§ SELECTED TEXT
==================================================
FRANKFURT -- Deutsche Bank AG is targeting wasteful spending on IT systems and real estate in a drive to cut costs, Germany's flagship international bank told analysts on Wednesday.
"It is not the most optimistic vision in the world. We are calibrating it to a very challenging midterm environment," co-chief executive Anshu Jain told analysts on Wednesday, adding that the next couple of quarters will remain challenging.
Analysts have expressed doubts over the lender's ability to generate profits in weak financial markets.
Its equity capital markets business is down year-on-year and is unlikely to return to the levels of profitability seen in previous years, and while debt issuance and foreign exchange remain robust areas of business they are not strong enough to stave off cuts.
"We don't believe there will be a cyclical return to core profitability. As a result we've got to go on a diet and cut our cloth accordingly," said Rob Rankin, head of corporate finance.
The bank, which unveiled a raft of painful cuts on Tuesday, said it will focus on paring back hundreds of vendors, legal entities and computer systems, and reduce staff in expensive locations such as London and New York, as it adapts to a tougher investment banking environment.
Joint CEOs Jain and Juergen Fitschen told shareholders on Tuesday they will put the bank on a crash diet that will involve a 4 billion euros ($5 billion) restructuring charge to glean 4.5 billion euros in savings.
Deutsche Bank will sell 40 buildings, consolidate more than 600 legal entities and downsize the 100,000 cost centres which evolved as part of an entrepreneurial culture of chasing growth during more favourable market conditions.
"We have 600 information technology applications within asset and wealth management. It's a fraction of what we have globally," Chief Operating Officer (COO) Henry Ritchotte told analysts on Wednesday.
==================================================
§ LIST OF TASKS
A – Rewrite the Deutsche Bank article from "Joint CEOs Jain" up to and including "Ritchotte told analysts on Wednesday.", swapping "shareholders" for "investors".
B – According to the Deutsche Bank article, how many buildings will the bank sell?

§ INFORMATION SUPPLIED
==================================================
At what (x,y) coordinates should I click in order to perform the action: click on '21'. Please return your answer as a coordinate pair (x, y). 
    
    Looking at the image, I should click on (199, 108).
==================================================
§ WORKED ANSWERS
A –
Joint CEOs Jain and Juergen Fitschen told investors on Tuesday they will put the bank on a crash diet that will involve a 4 billion euros ($5 billion) restructuring charge to glean 4.5 billion euros in savings.
Deutsche Bank will sell 40 buildings, consolidate more than 600 legal entities and downsize the 100,000 cost centres which evolved as part of an entrepreneurial culture of chasing growth during more favourable market conditions.
"We have 600 information technology applications within asset and wealth management. It's a fraction of what we have globally," Chief Operating Officer (COO) Henry Ritchotte told analysts on Wednesday.

B – 40 buildings.